Task prompt
Verbatim copy without pictures. Please print every entry as it stands.

[Start of Attachment]

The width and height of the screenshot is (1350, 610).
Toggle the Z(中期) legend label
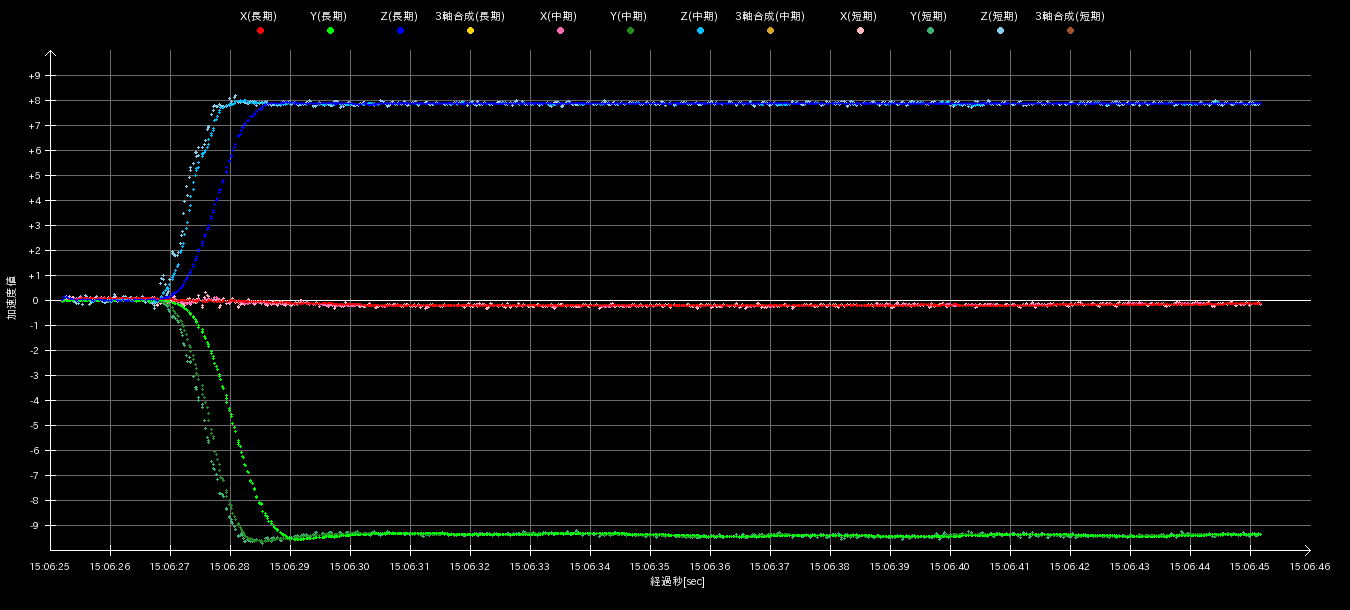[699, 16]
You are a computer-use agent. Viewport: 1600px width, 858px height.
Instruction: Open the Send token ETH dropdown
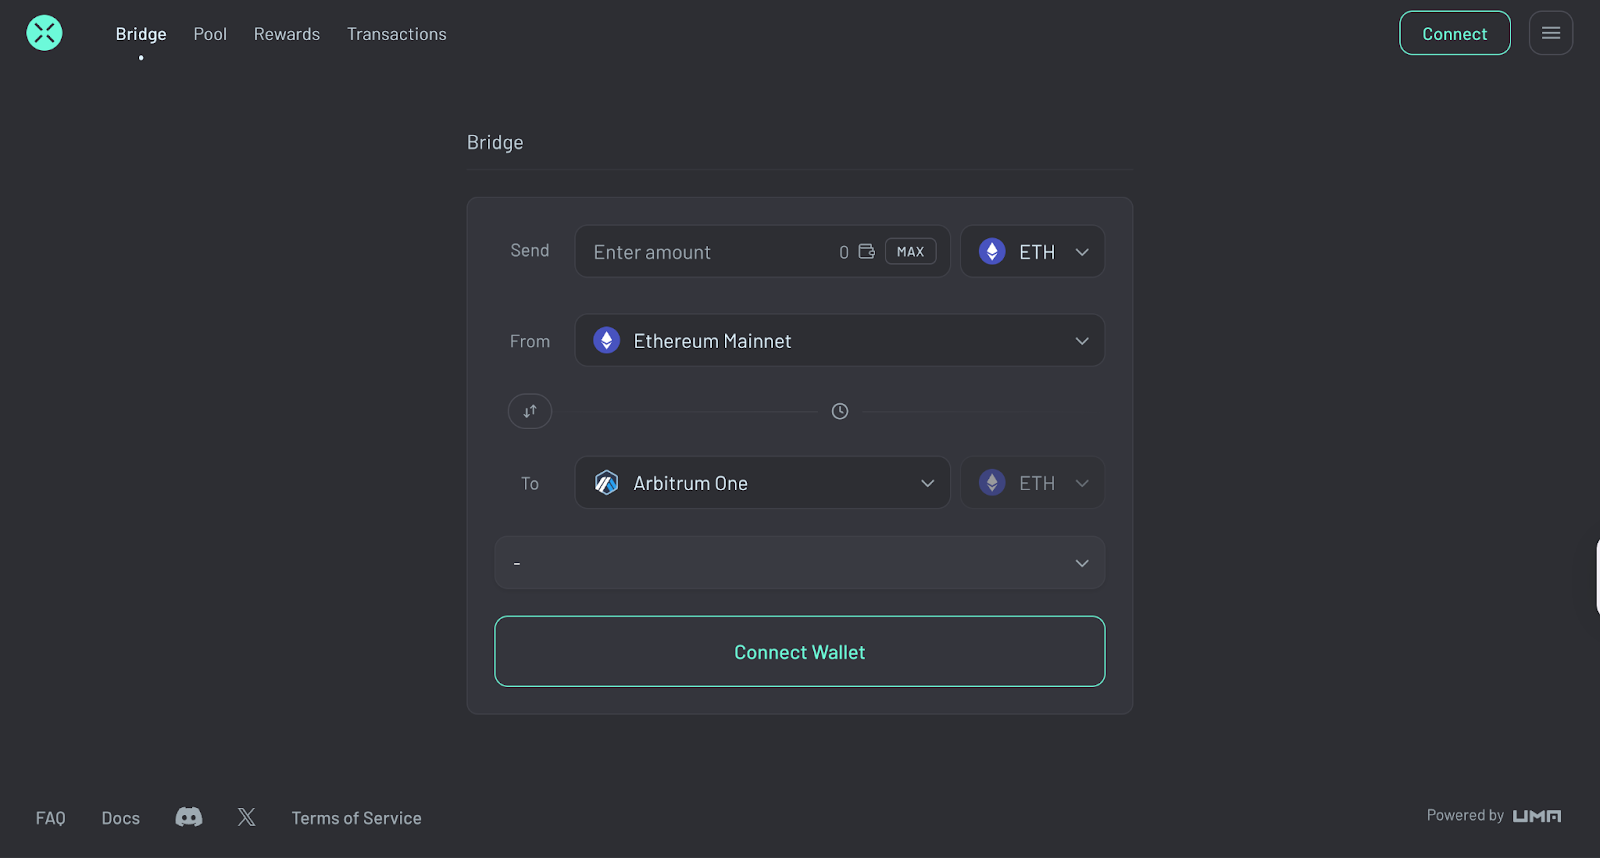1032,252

[End of Attachment]

Solution below
The width and height of the screenshot is (1350, 610).
Toggle the Z(中期) legend label
[699, 16]
You are a computer-use agent. Viewport: 1600px width, 858px height.
Instruction: Open the Send token ETH dropdown
1032,252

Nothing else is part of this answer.